▶ **DOCUMENT SECTION**
ASG GROWTH MARKETS FUND Sub-Advisory Agreement (Reich & Tang Asset Management, LLC)
Exhibit (d)(2)(ix)
ASG GROWTH MARKETS FUND
(Xxxxx & Xxxx Asset Management, LLC)
Sub-Advisory Agreement (this “Agreement”) entered into as of 30th day of September, 2011, by and among Natixis Funds Trust II, a Massachusetts business trust (the “Trust”), with respect to its ASG Growth Markets Fund series (the “Series”), AlphaSimplex Group, LLC, a Delaware limited liability company (the “Manager”), and Xxxxx & Tang Asset Management, LLC, a Delaware limited liability company (the “Sub-Adviser”).
WHEREAS, the Manager has entered into an Advisory Agreement dated September 30, 2011 (the “Advisory Agreement”) with the Trust, relating to the provision of portfolio management services to the Series;
WHEREAS, the Advisory Agreement provides that the Manager may delegate any or all of its portfolio management responsibilities under the Advisory Agreement to one or more sub-advisers;
WHEREAS, the Manager and the Trustees of the Trust desire to retain the Sub-Adviser to render portfolio management services in the manner and on the terms set forth in this Agreement.
NOW, THEREFORE, in consideration of the mutual covenants and agreements set forth in this Agreement, the Trust, the Manager and the Sub-Adviser agree as follows:
1. Sub-Advisory Services.

▶ **REQUIRED WORK**
- 1) What is the date of the Advisory Agreement between the Manager and the Trust, according to the sub-advisory agreement?
- 2) Which terms does the sub-advisory agreement define in quotation marks?
The material after this point is separate from the sub-advisory agreement.

▶ **SUPPLIED INFORMATION**
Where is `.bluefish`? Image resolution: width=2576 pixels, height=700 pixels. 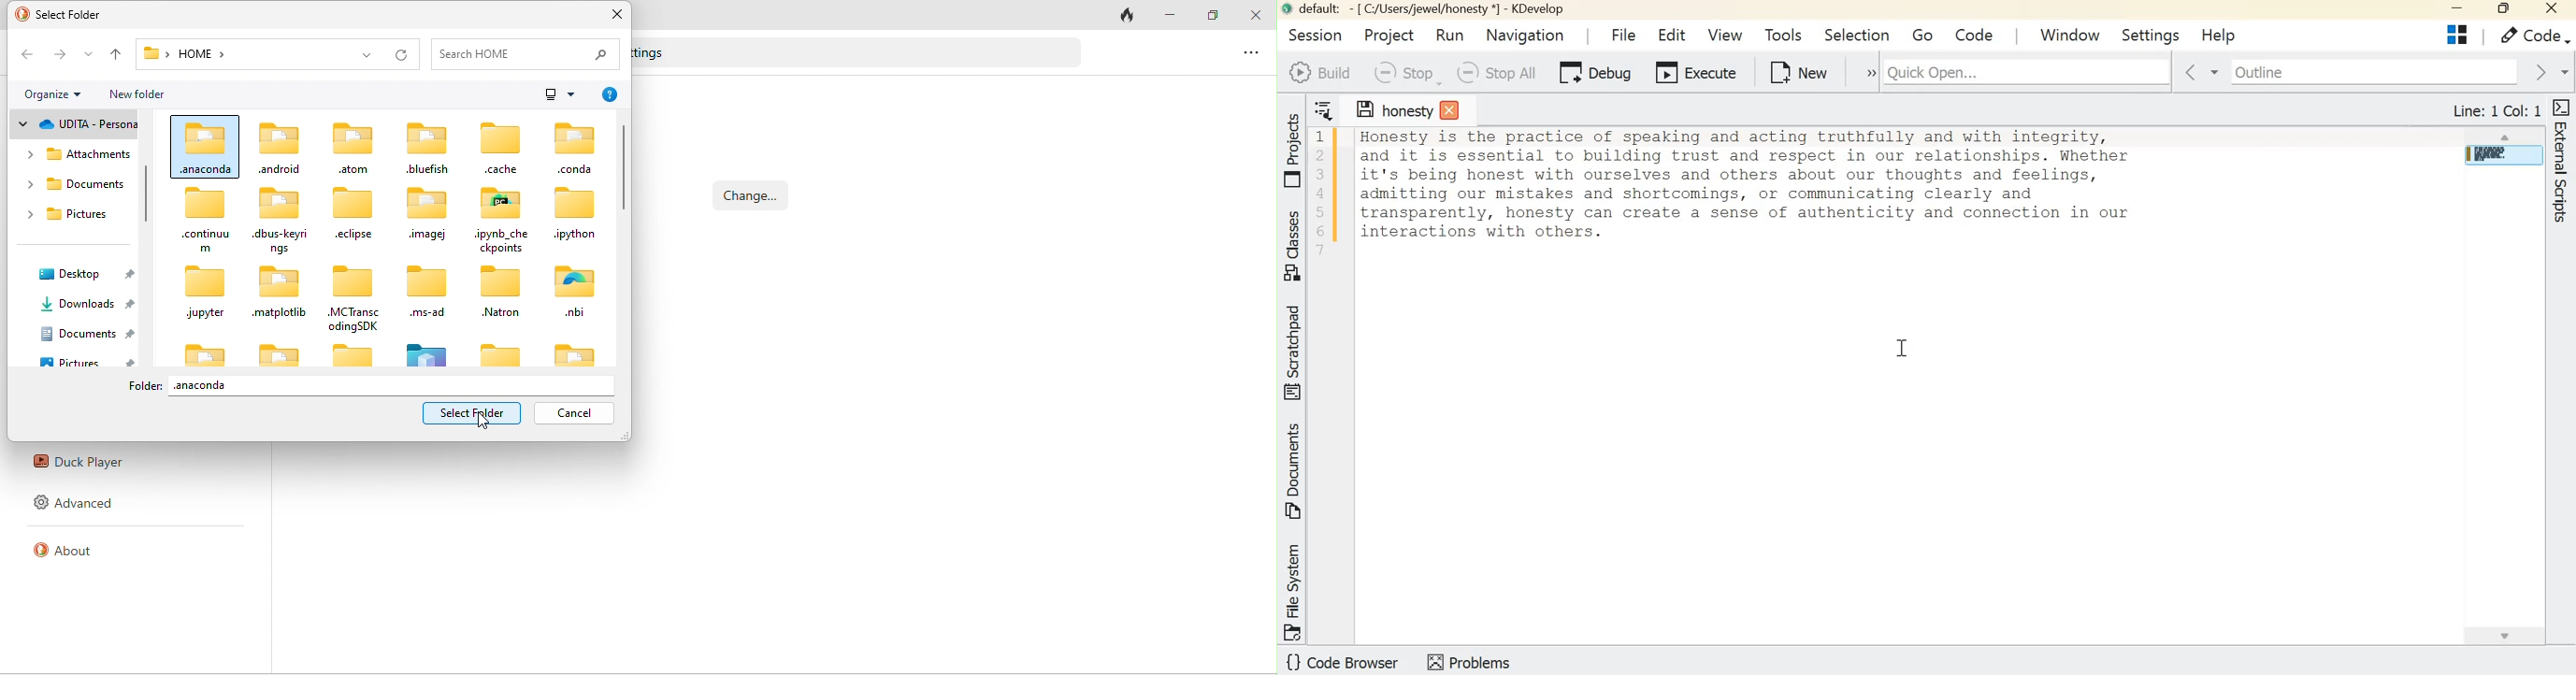 .bluefish is located at coordinates (427, 150).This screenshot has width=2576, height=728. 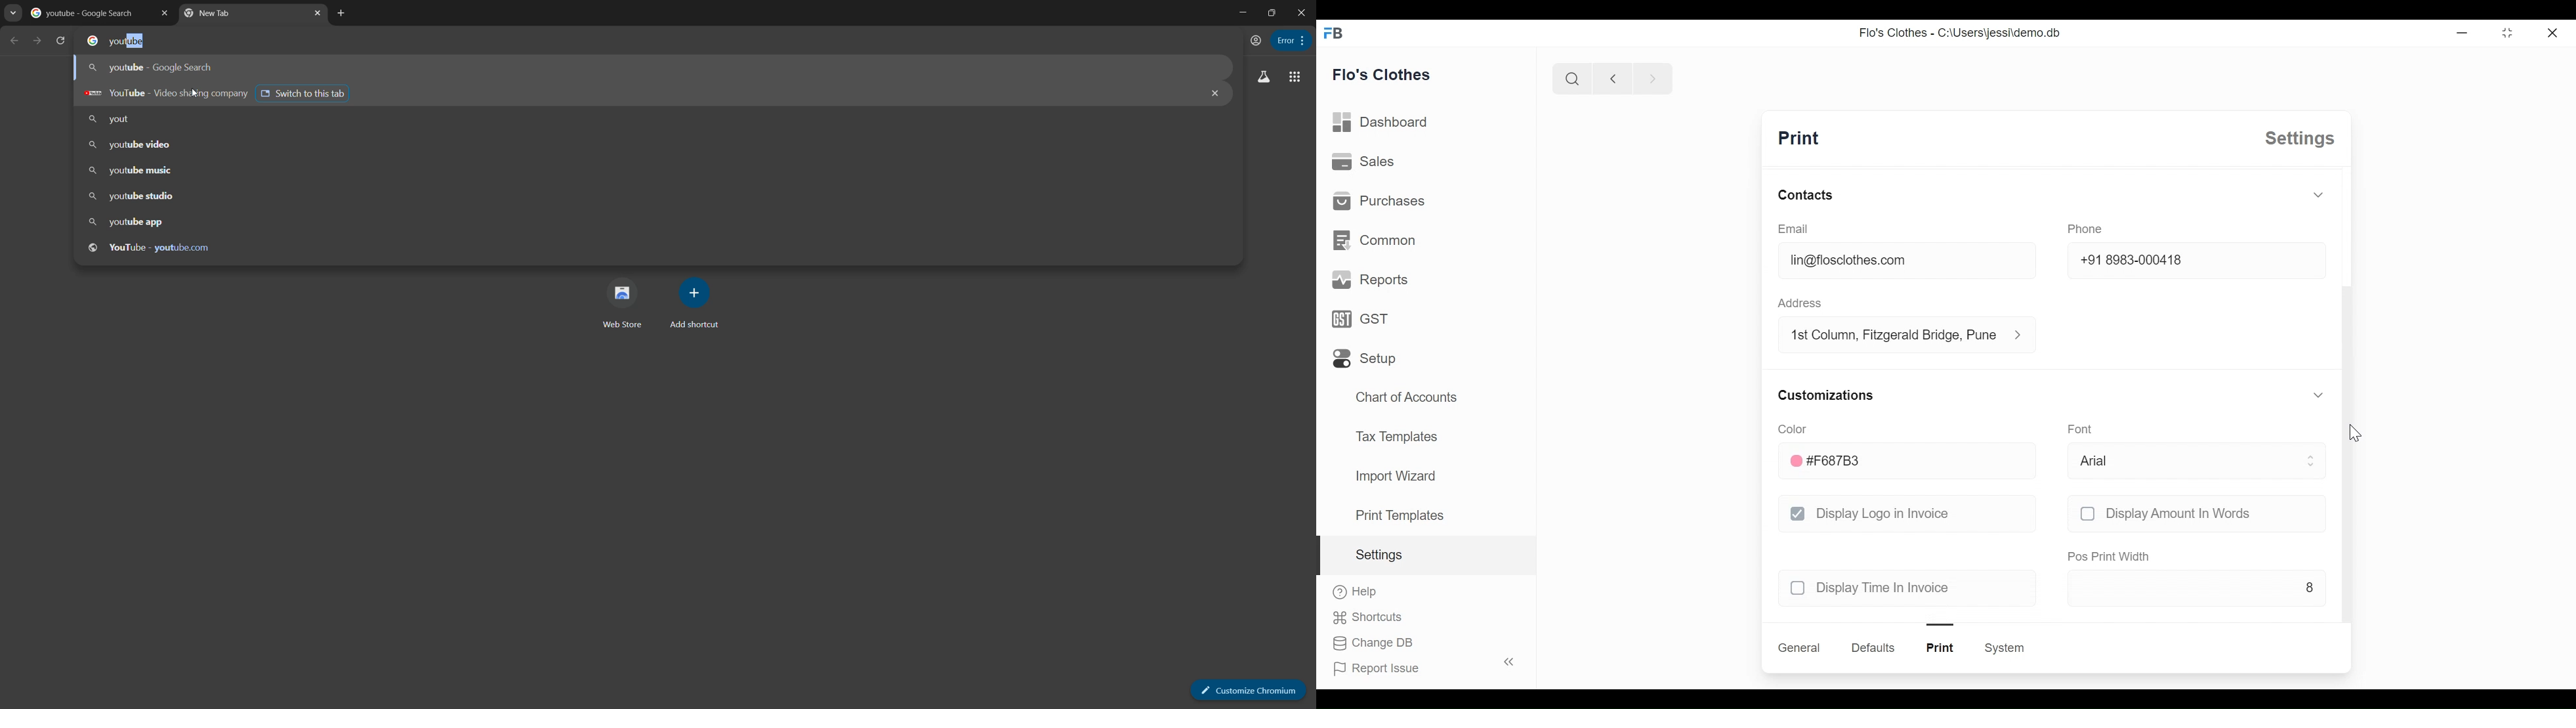 What do you see at coordinates (1806, 194) in the screenshot?
I see `contacts` at bounding box center [1806, 194].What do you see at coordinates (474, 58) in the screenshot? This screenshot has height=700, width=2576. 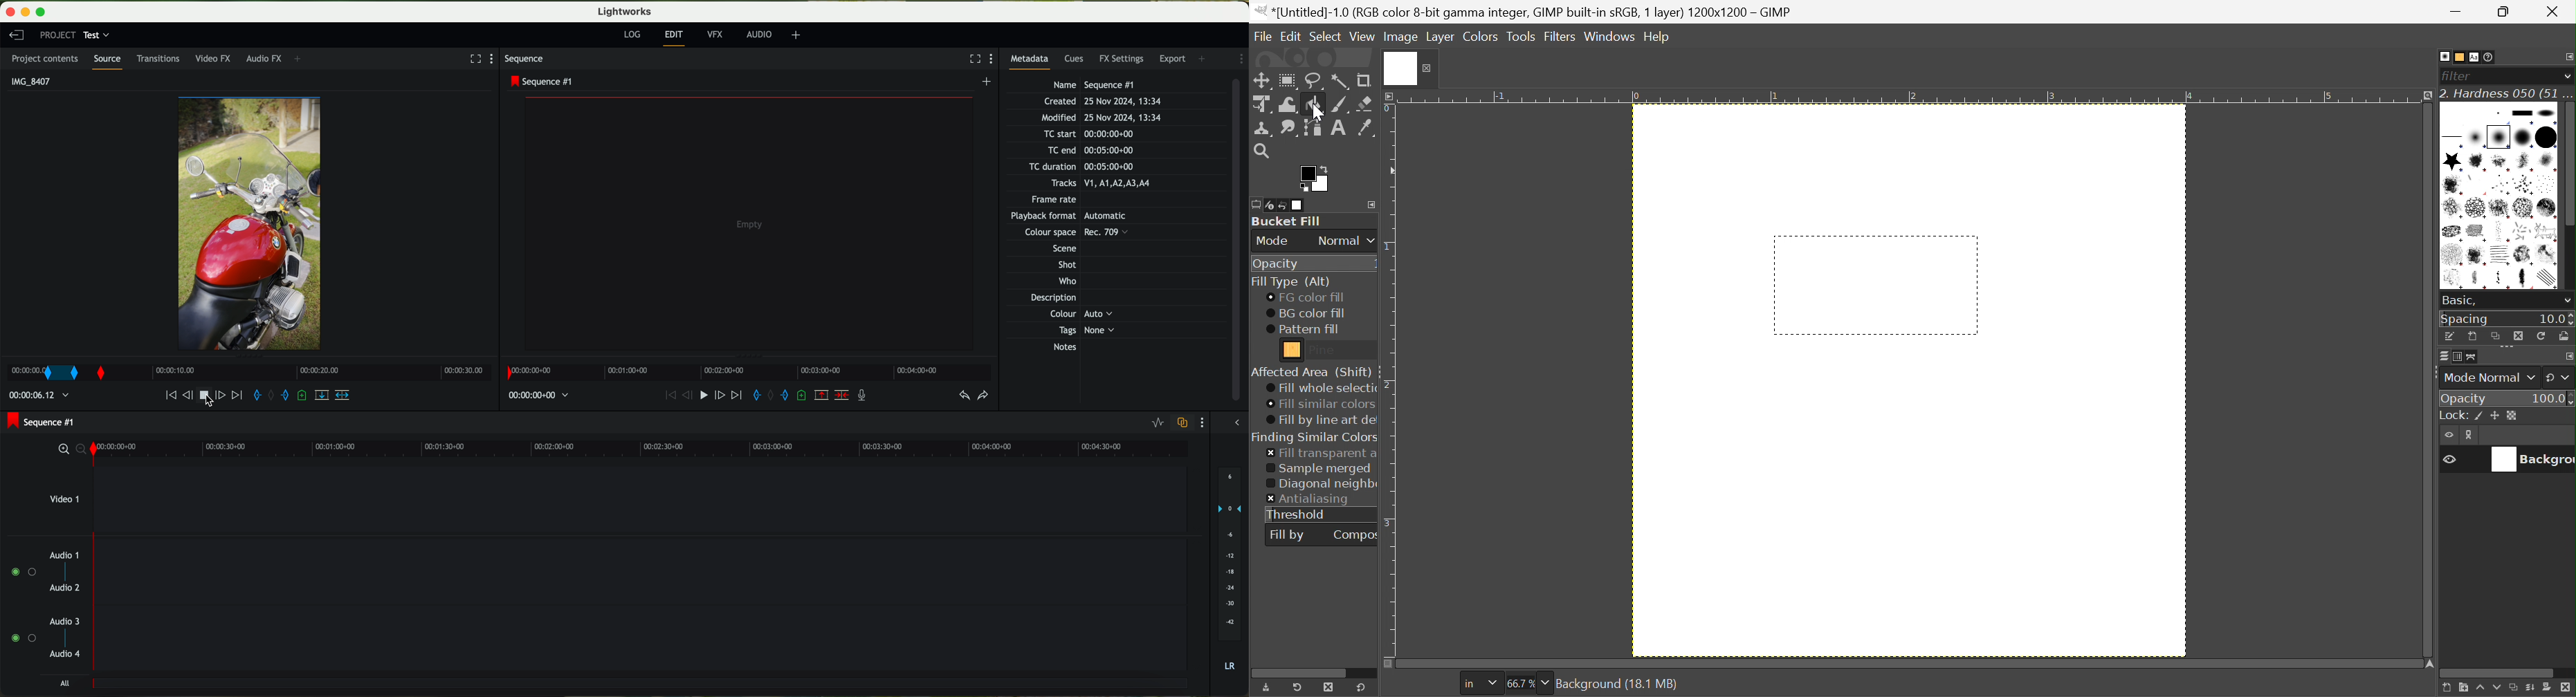 I see `fullscreen` at bounding box center [474, 58].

▶ **LIST OF SOLUTIONS**
- 1) September 30, 2011.

- 2) Agreement, Trust, Series, Manager, Sub-Adviser, Advisory Agreement